• Opdracht 1
Schrijf uit het fragment over de WNT letterlijk alles over, van "De volledige invoering" tot en met "sinds 1 januari 2015.".
• Opdracht 2
Noem alle eurobedragen die in het fragment over de WNT voorkomen.

• Aangeleverd fragment
De volledige invoering van de WNT-2 vereist op enkele punten nadere regelgeving. In de eerste plaats is dat de nieuwe normering van de bezoldiging van topfunctionarissen zonder dienstbetrekking voor de eerste twaalf maanden van de functievervulling (kortdurende externe inhuur). In de tweede plaats zijn dat de aan het verlaagde plafond aangepaste sectorale normen of staffels. De norm zal vanaf 1 januari 2016 ook in werking treden voor de sectoren zorg, wonen en het wetenschappelijk onderwijs. Binnen het onderwijs gold dit overgangsjaar alleen voor het wetenschappelijk onderwijs, voor de andere onderwijssectoren geldt al een verlaagd maximum sinds 1 januari 2015.

2. De invoering van de Wet verlaging bezoldigingsmaximum WNT

Normering topfunctionarissen zonder dienstbetrekking vanaf 2016

Als sluitstuk van de WNT-2 heb ik, zoals ik u in juli heb geïnformeerd, een algemene maatregel van bestuur in voorbereiding waarin nadere regels worden gesteld over de maximale bezoldiging van topfunctionarissen zonder dienstbetrekking (externe inhuur) voor de eerste twaalf maanden dat de functie wordt vervuld. Met dit besluit wordt de bezoldiging overeenkomstig de wens van uw Kamer4 vanaf de eerste dag genormeerd èn wordt het wettelijk bezoldigingsmaximum van € 179.000 of het toepasselijke verlaagde sectorale maximum, na twaalf maanden functievervulling onverkort van toepassing. De eerste twaalf maanden mag de bezoldiging niet meer bedragen dan de som van € 24.000 per maand voor de eerste zes maanden van de functievervulling en € 18.000 per maand voor de volgende zes maanden van de functievervulling. Ook geldt een uurtarief van maximaal € 175, teneinde excessieve bezoldigingen bij parttime functievervulling te voorkomen. Het ontwerp is in de consultatiefase overwegend positief ontvangen en is ondertussen aanhangig gemaakt bij de Afdeling advisering van de Raad van State. De planning is er op gericht dat deze nieuwe normering van de bezoldiging van topfunctionarissen zonder dienstbetrekking met ingang van 1 januari 2016 in werking treedt.

• Aangeleverd materiaal
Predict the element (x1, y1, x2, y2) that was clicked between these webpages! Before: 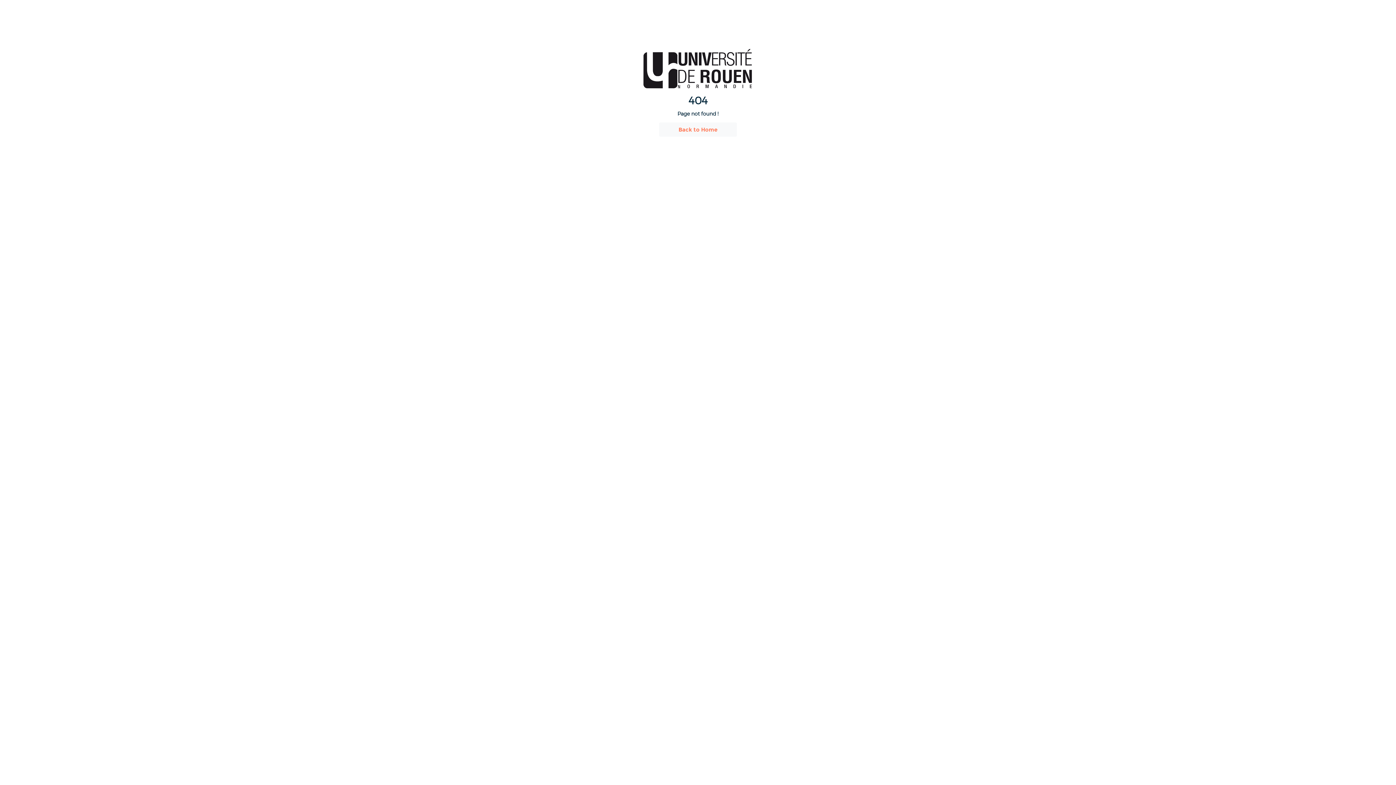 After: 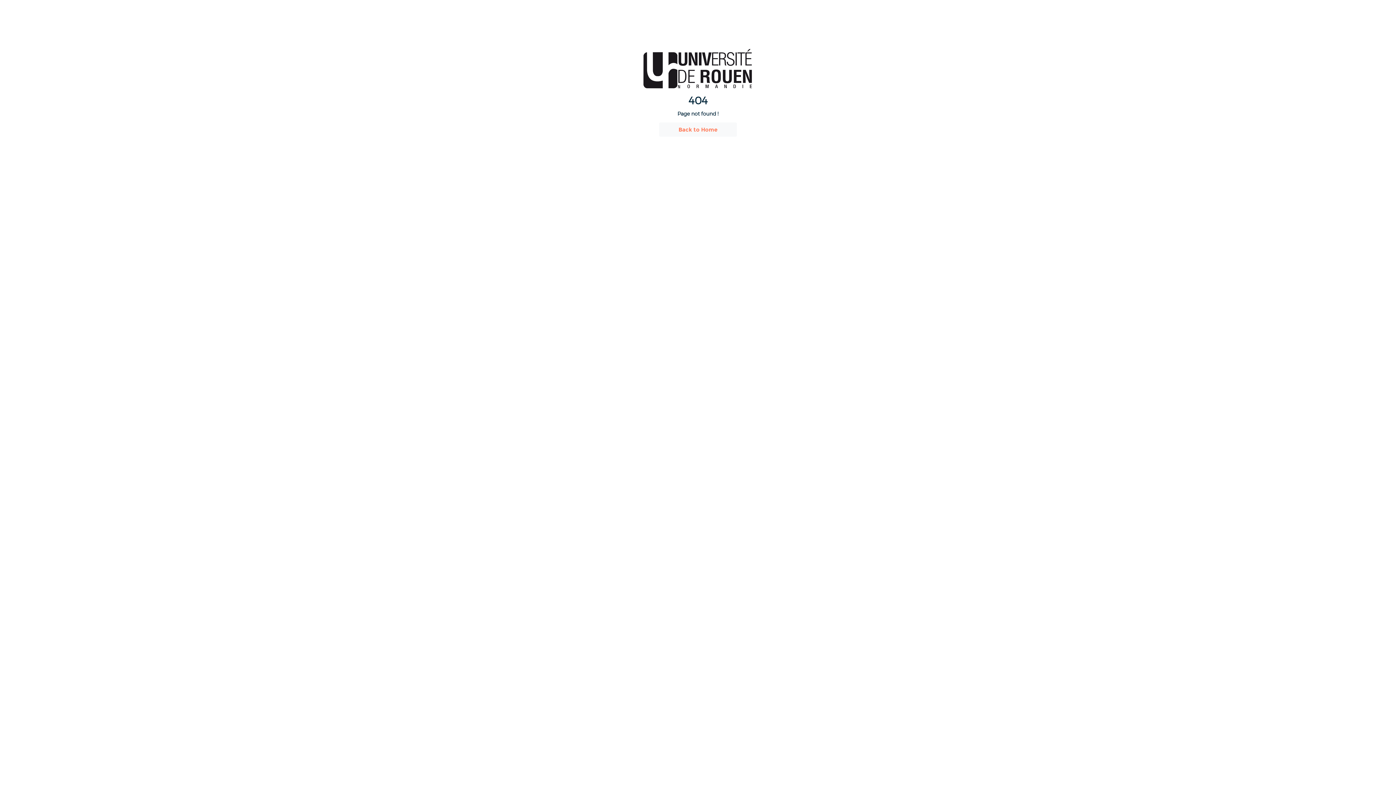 Action: bbox: (643, 86, 752, 93)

• Verwachte uitvoer 1
De volledige invoering van de WNT-2 vereist op enkele punten nadere regelgeving. In de eerste plaats is dat de nieuwe normering van de bezoldiging van topfunctionarissen zonder dienstbetrekking voor de eerste twaalf maanden van de functievervulling (kortdurende externe inhuur). In de tweede plaats zijn dat de aan het verlaagde plafond aangepaste sectorale normen of staffels. De norm zal vanaf 1 januari 2016 ook in werking treden voor de sectoren zorg, wonen en het wetenschappelijk onderwijs. Binnen het onderwijs gold dit overgangsjaar alleen voor het wetenschappelijk onderwijs, voor de andere onderwijssectoren geldt al een verlaagd maximum sinds 1 januari 2015.

• Verwachte uitvoer 2
- € 179.000
- € 24.000
- € 18.000
- € 175